10/04/1963 SHAH, J.C.

SHAH, J.C.

SINHA, BHUVNESHWAR P.(CJ) AYYANGAR, N. RAJAGOPALA

CITATION: 1963 AIR 1723 1964 SCR (3) 25

CITATOR INFO :

R 1965 SC1103 (8) RF 1969 SC 983 (4) RF 1970 SC1334 (11) F 1975 SC2151 (25) RF 1980 SC1896 (180) R 1983 SC1102 (6) RF 1986 SC 995 (16)

ACT:

Public Servant--Disciplinary action--Writ Petition- Interference by High Court--Principles--Constitution of India, Art. 226.

HEADNOTE:

The respondent was a Sub-Inspector of Police in charge 01 a police station. One D, suspected of having committed an offence, was apprehended by the village Munsif and was sent to the police station. He was handed over to the respondent. The respondent declined to give a written acknowledgment of having received 1)and made no entries in the station diary regarding him. D was confined in the police station for several days without being produced before a Magistrate. A departmental inquiry was started against him for reprehensible conduct in wrongfully confining D. The defense set up by him was that D had never been handed over to him because he had escaped while on his way to the police station. The Deputy Superintendent of Police, who held the enquiry, found him guilty of the charge. The Deputy Inspector-General of Police gave him a show cause notice and after considering his explanation ordered that he be dismissed from service. On appeal, the Inspector-General of Police modified the order of dismissal and converted it into one for removal from service. The respondent filed a writ petition before the High Court challenging the validity of the order and the High Court quashed the orders.

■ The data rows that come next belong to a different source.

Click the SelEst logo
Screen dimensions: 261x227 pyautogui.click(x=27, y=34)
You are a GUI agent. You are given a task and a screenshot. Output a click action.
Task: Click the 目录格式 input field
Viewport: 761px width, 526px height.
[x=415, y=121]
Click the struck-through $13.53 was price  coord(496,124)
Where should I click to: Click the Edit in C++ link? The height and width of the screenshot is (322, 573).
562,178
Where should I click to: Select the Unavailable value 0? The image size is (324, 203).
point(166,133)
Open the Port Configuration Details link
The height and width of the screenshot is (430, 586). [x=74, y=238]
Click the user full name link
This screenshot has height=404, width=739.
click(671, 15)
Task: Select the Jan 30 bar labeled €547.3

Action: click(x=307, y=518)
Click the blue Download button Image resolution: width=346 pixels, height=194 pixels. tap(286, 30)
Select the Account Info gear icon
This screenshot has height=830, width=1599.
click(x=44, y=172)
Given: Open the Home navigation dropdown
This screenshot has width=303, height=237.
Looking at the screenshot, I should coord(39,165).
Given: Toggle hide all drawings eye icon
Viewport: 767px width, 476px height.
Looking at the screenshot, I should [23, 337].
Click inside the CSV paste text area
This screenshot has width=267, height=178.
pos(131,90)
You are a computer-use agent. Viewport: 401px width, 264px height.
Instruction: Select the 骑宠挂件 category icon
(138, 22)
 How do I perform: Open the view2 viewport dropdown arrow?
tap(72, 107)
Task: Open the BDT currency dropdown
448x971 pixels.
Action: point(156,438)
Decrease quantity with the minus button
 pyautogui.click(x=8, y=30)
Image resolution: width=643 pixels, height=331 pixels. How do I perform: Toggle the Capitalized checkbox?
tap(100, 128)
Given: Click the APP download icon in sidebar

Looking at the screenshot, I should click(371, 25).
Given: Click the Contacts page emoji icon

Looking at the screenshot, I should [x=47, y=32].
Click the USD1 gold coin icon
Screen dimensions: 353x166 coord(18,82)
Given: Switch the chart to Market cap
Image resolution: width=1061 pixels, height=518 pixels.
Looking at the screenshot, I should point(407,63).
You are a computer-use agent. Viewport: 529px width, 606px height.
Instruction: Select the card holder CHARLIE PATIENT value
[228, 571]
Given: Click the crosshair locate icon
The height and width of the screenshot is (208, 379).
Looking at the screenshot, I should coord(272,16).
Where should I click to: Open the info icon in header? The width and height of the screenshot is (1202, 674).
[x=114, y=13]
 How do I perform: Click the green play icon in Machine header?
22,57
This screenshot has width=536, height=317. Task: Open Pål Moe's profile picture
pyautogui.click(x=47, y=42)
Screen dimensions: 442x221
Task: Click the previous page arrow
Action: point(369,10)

Held that the High Court had no jurisdiction to interfere with the orders. The High Court was wrong in its view that in a departmental enquiry the rule followed in a criminal trial that an offence is not established unless proved by evidence beyond reasonable doubt to the satisfaction of the court must be applied and that if such a rule was not applied the high court could set aside the order of the departmental authority in exercise of its power .under Art. 226 of the constitution. The High Court does not sit as a court of appeal over the decision of the authority holding a departmental enquiry:

26 it has only to see whether the enquiry has been held by a competent authority and according to the procedure prescribed and whether the rules of natural justice have been observed. Where there is some evidence which the authority has accepted and which evidence may reasonably support the conclusion that the officer is guilty, it is not the function of the High Court exercising its jurisdiction under Art. 226 to review the evidence and to arrive at an independent finding on the evidence. If the enquiry has been properly held the question of adequacy or reliability of the evidence cannot be convassed before the High Court.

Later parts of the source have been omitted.